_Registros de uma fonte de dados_

————————

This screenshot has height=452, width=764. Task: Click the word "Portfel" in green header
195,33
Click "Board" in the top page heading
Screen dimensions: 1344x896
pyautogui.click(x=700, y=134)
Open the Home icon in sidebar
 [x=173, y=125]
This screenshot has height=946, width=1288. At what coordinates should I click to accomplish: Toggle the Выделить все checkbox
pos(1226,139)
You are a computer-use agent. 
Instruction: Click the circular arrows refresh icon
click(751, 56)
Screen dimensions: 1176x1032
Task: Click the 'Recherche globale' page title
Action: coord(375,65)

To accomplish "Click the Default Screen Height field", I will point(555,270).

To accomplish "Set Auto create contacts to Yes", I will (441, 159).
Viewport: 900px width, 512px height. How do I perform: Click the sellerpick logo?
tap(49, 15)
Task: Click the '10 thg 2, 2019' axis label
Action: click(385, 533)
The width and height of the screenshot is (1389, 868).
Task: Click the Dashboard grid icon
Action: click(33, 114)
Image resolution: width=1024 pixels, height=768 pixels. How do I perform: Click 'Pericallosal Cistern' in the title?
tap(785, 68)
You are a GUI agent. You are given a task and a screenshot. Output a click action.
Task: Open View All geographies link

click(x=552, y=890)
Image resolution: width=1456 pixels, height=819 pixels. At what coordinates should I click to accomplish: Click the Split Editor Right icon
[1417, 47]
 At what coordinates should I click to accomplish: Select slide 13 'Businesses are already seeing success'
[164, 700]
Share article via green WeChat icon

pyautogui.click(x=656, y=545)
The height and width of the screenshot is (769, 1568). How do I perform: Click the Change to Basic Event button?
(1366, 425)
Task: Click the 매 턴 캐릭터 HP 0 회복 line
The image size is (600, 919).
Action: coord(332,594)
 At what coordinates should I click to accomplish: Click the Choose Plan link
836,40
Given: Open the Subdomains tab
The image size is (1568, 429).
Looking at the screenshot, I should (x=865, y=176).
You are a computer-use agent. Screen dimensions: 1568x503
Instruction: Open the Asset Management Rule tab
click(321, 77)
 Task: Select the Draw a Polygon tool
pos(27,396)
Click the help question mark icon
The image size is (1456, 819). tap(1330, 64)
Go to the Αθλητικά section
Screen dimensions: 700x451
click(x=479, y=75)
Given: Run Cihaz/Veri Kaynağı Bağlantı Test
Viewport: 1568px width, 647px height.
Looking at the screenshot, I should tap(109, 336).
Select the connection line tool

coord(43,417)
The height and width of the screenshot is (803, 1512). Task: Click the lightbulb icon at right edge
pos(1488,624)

————————

_TAREFA ESCRITA_
Por favor, apresente todas as linhas do material acima como uma tabela Markdown de duas colunas, "Nº" e "Linha", numerando as linhas em sequência e omitindo as que estiverem em branco.

_SOLUÇÃO DO EXERCÍCIO_
| Nº | Linha |
|---|---|
| 1 | This screenshot has height=452, width=764. Task: Click the word "Portfel" in green header |
| 2 | 195,33 |
| 3 | Click "Board" in the top page heading |
| 4 | Screen dimensions: 1344x896 |
| 5 | pyautogui.click(x=700, y=134) |
| 6 | Open the Home icon in sidebar |
| 7 |  [x=173, y=125] |
| 8 | This screenshot has height=946, width=1288. At what coordinates should I click to accomplish: Toggle the Выделить все checkbox |
| 9 | pos(1226,139) |
| 10 | You are a computer-use agent.  |
| 11 | Instruction: Click the circular arrows refresh icon |
| 12 | click(751, 56) |
| 13 | Screen dimensions: 1176x1032 |
| 14 | Task: Click the 'Recherche globale' page title |
| 15 | Action: coord(375,65) |
| 16 | To accomplish "Click the Default Screen Height field", I will point(555,270). |
| 17 | To accomplish "Set Auto create contacts to Yes", I will (441, 159). |
| 18 | Viewport: 900px width, 512px height. How do I perform: Click the sellerpick logo? |
| 19 | tap(49, 15) |
| 20 | Task: Click the '10 thg 2, 2019' axis label |
| 21 | Action: click(385, 533) |
| 22 | The width and height of the screenshot is (1389, 868). |
| 23 | Task: Click the Dashboard grid icon |
| 24 | Action: click(33, 114) |
| 25 | Image resolution: width=1024 pixels, height=768 pixels. How do I perform: Click 'Pericallosal Cistern' in the title? |
| 26 | tap(785, 68) |
| 27 | You are a GUI agent. You are given a task and a screenshot. Output a click action. |
| 28 | Task: Open View All geographies link |
| 29 | click(x=552, y=890) |
| 30 | Image resolution: width=1456 pixels, height=819 pixels. At what coordinates should I click to accomplish: Click the Split Editor Right icon |
| 31 | [1417, 47] |
| 32 |  At what coordinates should I click to accomplish: Select slide 13 'Businesses are already seeing success' |
| 33 | [164, 700] |
| 34 | Share article via green WeChat icon |
| 35 | pyautogui.click(x=656, y=545) |
| 36 | The height and width of the screenshot is (769, 1568). How do I perform: Click the Change to Basic Event button? |
| 37 | (1366, 425) |
| 38 | Task: Click the 매 턴 캐릭터 HP 0 회복 line |
| 39 | The image size is (600, 919). |
| 40 | Action: coord(332,594) |
| 41 |  At what coordinates should I click to accomplish: Click the Choose Plan link |
| 42 | 836,40 |
| 43 | Given: Open the Subdomains tab |
| 44 | The image size is (1568, 429). |
| 45 | Looking at the screenshot, I should (x=865, y=176). |
| 46 | You are a computer-use agent. Screen dimensions: 1568x503 |
| 47 | Instruction: Open the Asset Management Rule tab |
| 48 | click(321, 77) |
| 49 |  Task: Select the Draw a Polygon tool |
| 50 | pos(27,396) |
| 51 | Click the help question mark icon |
| 52 | The image size is (1456, 819). tap(1330, 64) |
| 53 | Go to the Αθλητικά section |
| 54 | Screen dimensions: 700x451 |
| 55 | click(x=479, y=75) |
| 56 | Given: Run Cihaz/Veri Kaynağı Bağlantı Test |
| 57 | Viewport: 1568px width, 647px height. |
| 58 | Looking at the screenshot, I should tap(109, 336). |
| 59 | Select the connection line tool |
| 60 | coord(43,417) |
| 61 | The height and width of the screenshot is (803, 1512). Task: Click the lightbulb icon at right edge |
| 62 | pos(1488,624) |